- Pitcher
- Born: November 14, 1980 (age 45) Upland, California, U.S.
- Batted: LeftThrew: Right

MLB debut
- June 8, 2006, for the Chicago White Sox

Last MLB appearance
- September 26, 2006, for the Chicago White Sox

MLB statistics
- Win–loss record: 0–0
- Earned run average: 3.38
- Strikeouts: 3
- Stats at Baseball Reference

Teams
- Chicago White Sox (2006);

= Sean Tracey =

American baseball pitcher (born 1980)

Sean Patrick Tracey (born November 14, 1980) is an American former professional baseball right-handed pitcher. He appeared in seven games with the Chicago White Sox in 2006, all as a relief pitcher.

==College career==
Tracey played both football and baseball in his first year at Citrus College in Glendora, California. In baseball, he earned All-American honors his second baseball season at Citrus.

==Professional career==
Tracey was selected by Chicago White Sox in the 8th round (240th overall) of 2002 Major League Baseball draft. He made his professional debut that season in rookie ball with the Bristol White Sox of the Appalachian League. Over the next four seasons, he worked his way up through the White Sox organization, reaching triple-A in with the Charlotte Knights.

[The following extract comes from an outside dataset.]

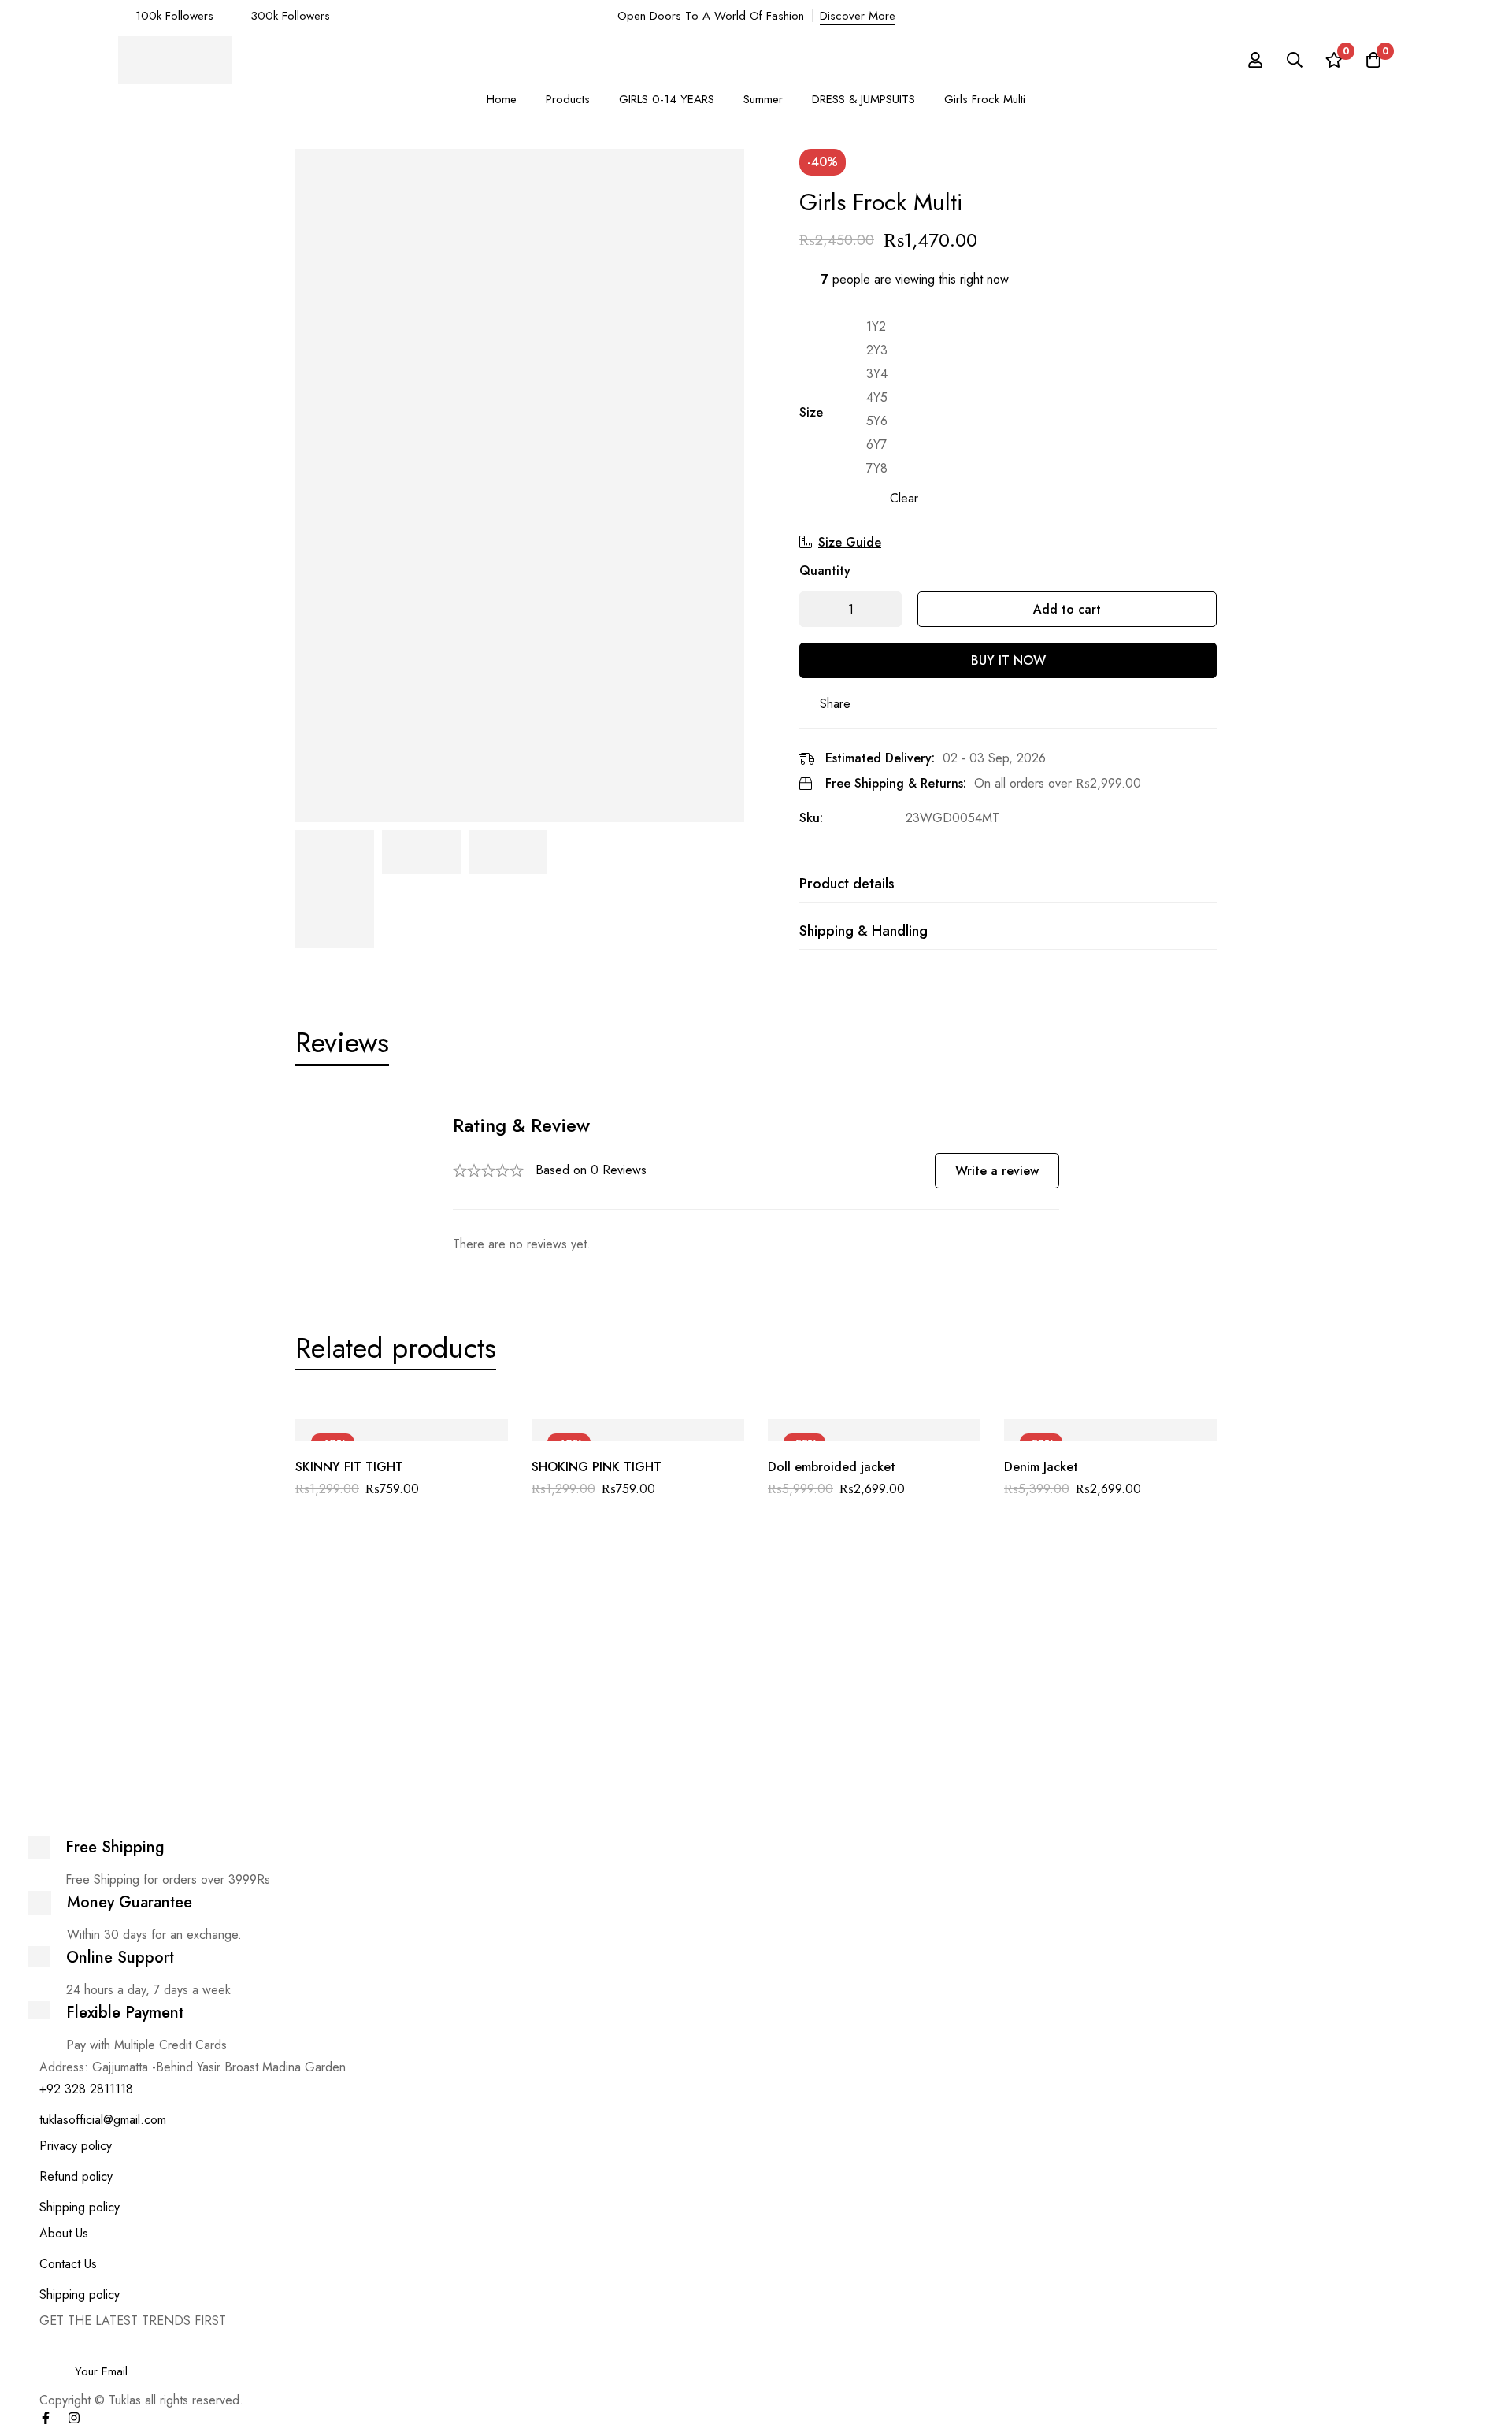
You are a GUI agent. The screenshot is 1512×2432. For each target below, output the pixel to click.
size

Tracey made his Major League Baseball debut with the White Sox on June 8, 2006, against the Detroit Tigers at U.S. Cellular Field in Chicago. In his debut, Tracey pitched two innings and surrendered 1 hit and no runs while striking out two. He appeared in seven games for Chicago, all in relief. Tracey was involved in a controversial situation on June 14, 2006. With the White Sox down by 8 runs, manager Ozzie Guillén brought in Tracey to face Texas Rangers third baseman Hank Blalock in retaliation for White Sox catcher A. J. Pierzynski being hit by pitches in his first two at-bats, the second of which was an off-speed pitch. After attempting to hit Blalock and missing, Guillen removed Tracey from the game, despite Tracey retiring Blalock. Guillen verbally berated Tracey in the dugout. After the game Guillen told his side of the story to the media about his actions during the game. Tracey responded to the media with "No comment" and was demoted to the White Sox Triple-A affiliate, the Charlotte Knights, the next day because the White Sox had already acquired another pitcher in an unrelated trade, however the new acquisition was represented by his same sports management group.

Tracey signed with the Laredo Lemurs of the American Association of Independent Professional Baseball for the 2013 season. He played with the club in the 2014 and 2015 seasons as well.